**Dataset records:**

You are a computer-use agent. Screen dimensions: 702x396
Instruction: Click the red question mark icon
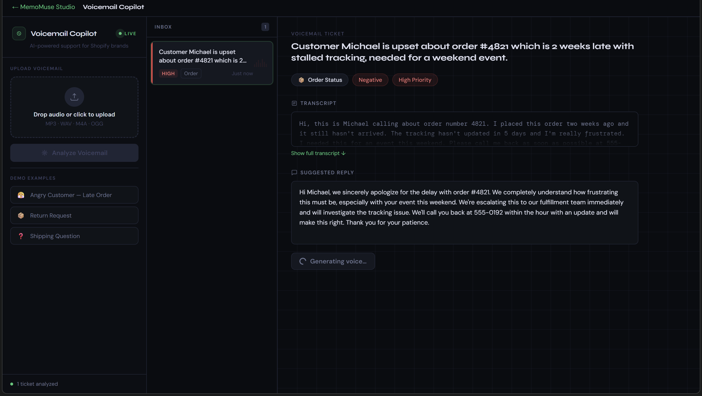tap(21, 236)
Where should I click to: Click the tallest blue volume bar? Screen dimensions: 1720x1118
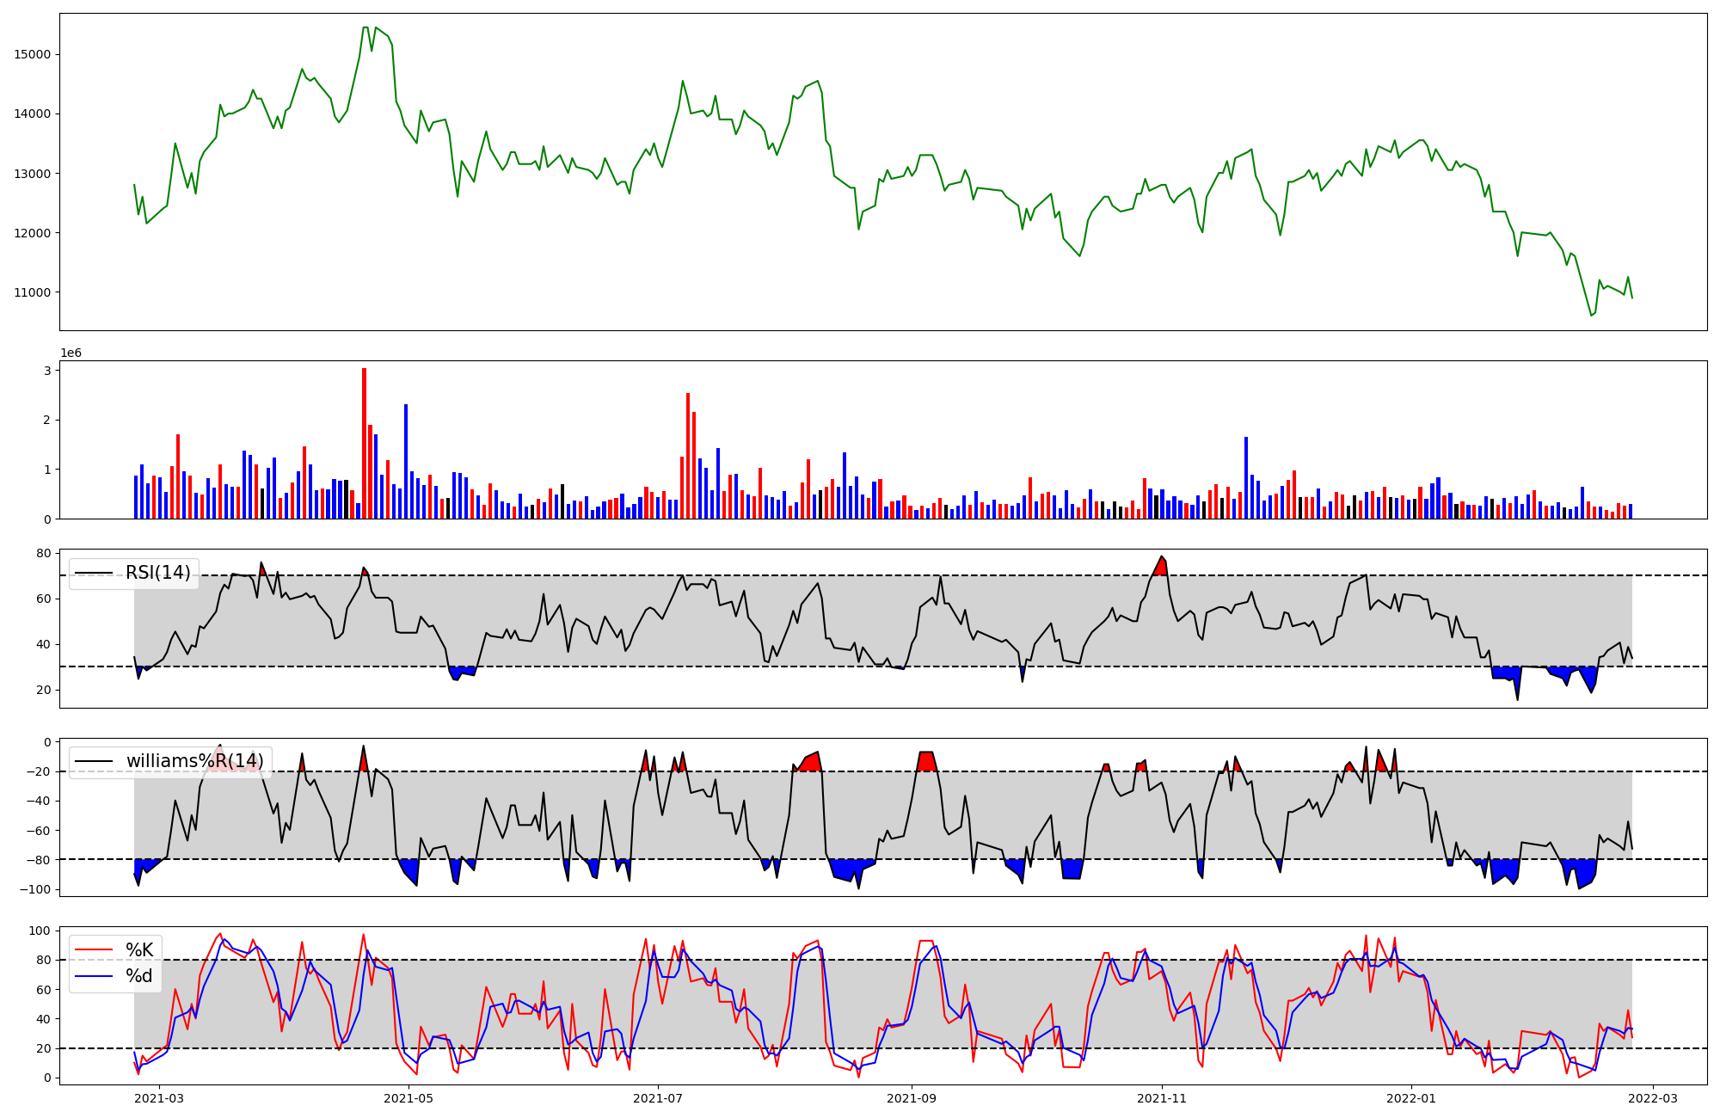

--

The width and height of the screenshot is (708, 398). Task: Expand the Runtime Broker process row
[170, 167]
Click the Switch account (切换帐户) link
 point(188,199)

--

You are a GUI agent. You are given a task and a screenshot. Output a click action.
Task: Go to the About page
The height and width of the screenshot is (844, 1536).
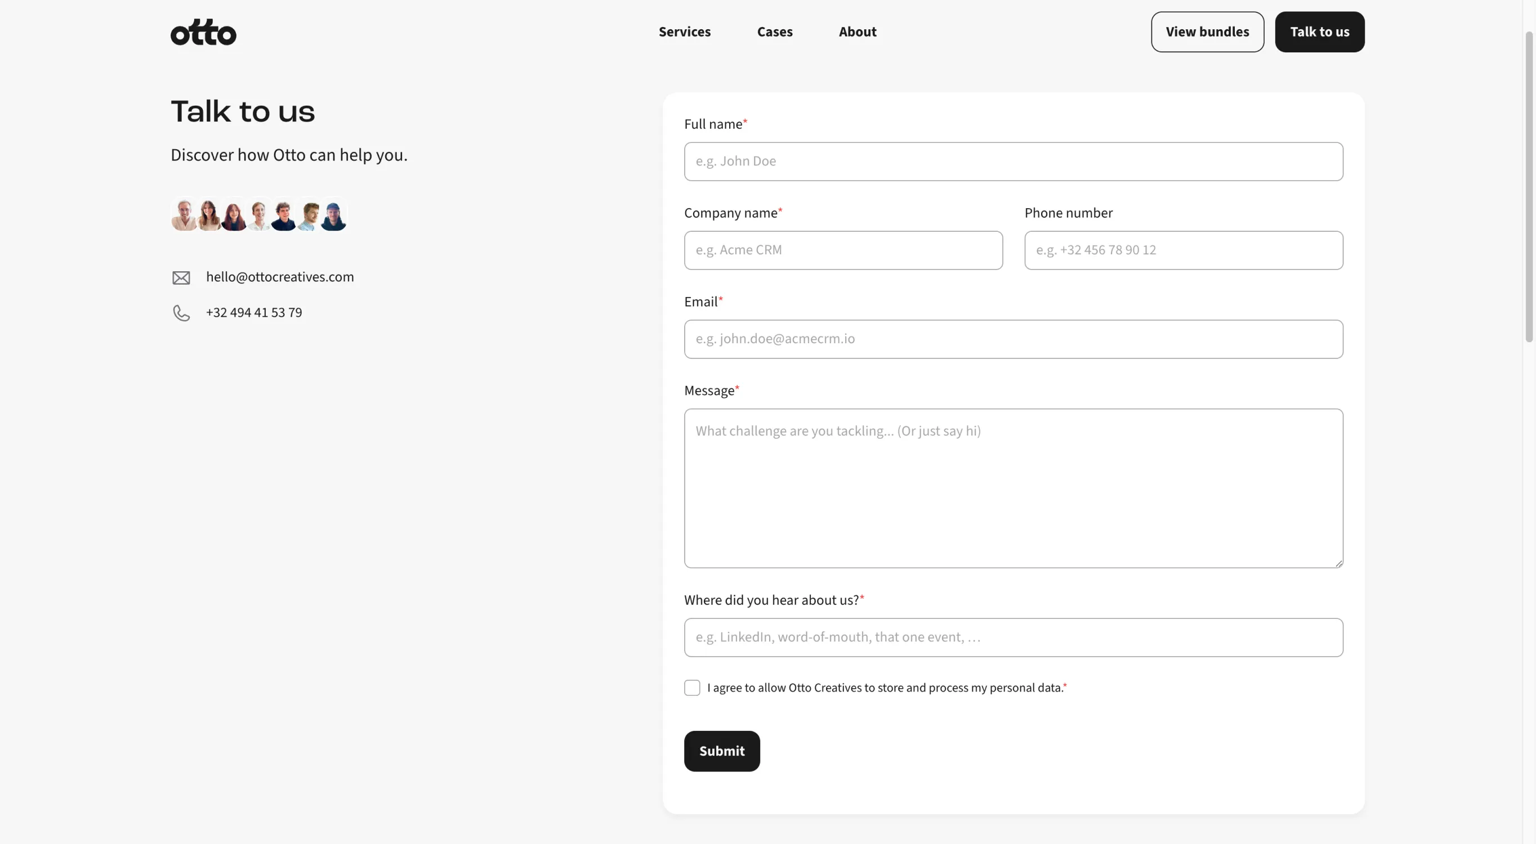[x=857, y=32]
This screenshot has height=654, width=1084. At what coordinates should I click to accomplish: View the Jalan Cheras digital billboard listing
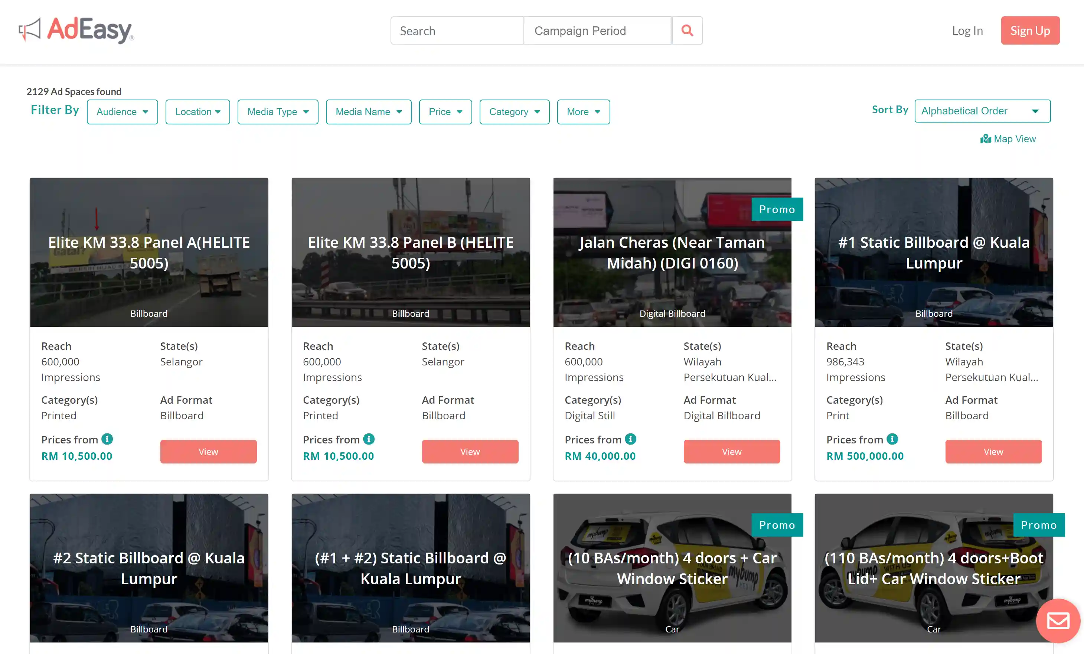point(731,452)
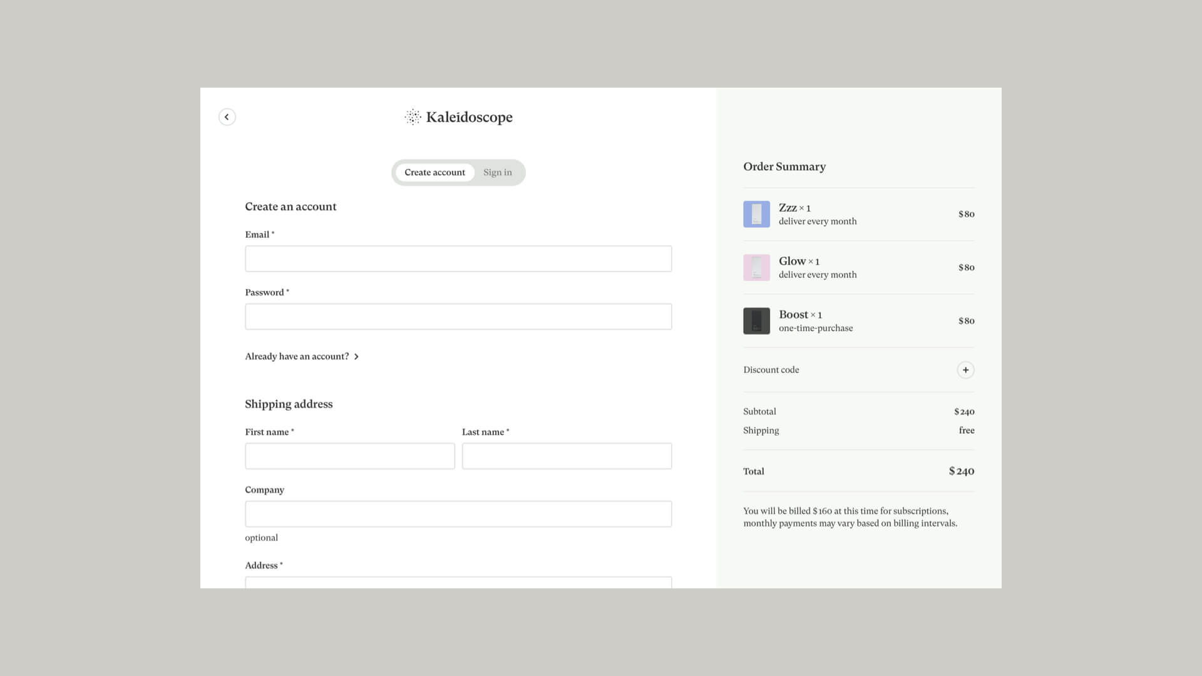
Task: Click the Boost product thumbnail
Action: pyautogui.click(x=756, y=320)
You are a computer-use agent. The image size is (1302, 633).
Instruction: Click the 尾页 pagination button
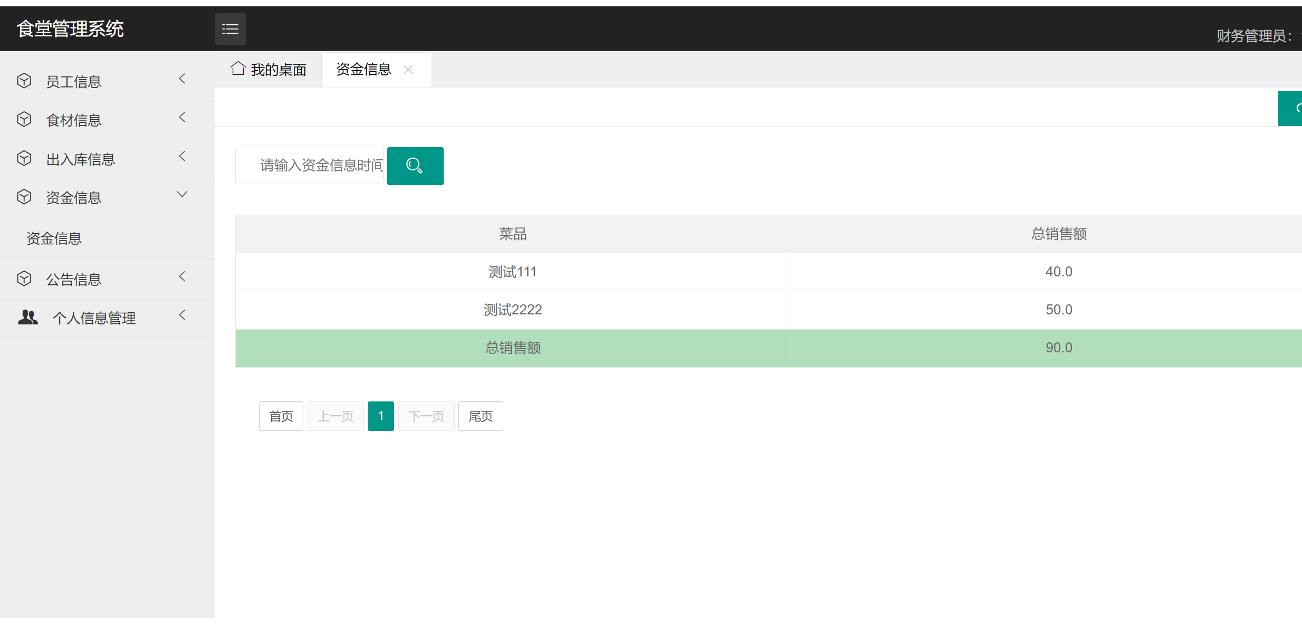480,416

**To do:** Read the listing. Report every line that includes the word "dimensions".

**Written solution:**
You are a computer-use agent. Screen dimensions: 702x396
Where should I click to: Click the tallest blue volume bar? Screen dimensions: 1720x1118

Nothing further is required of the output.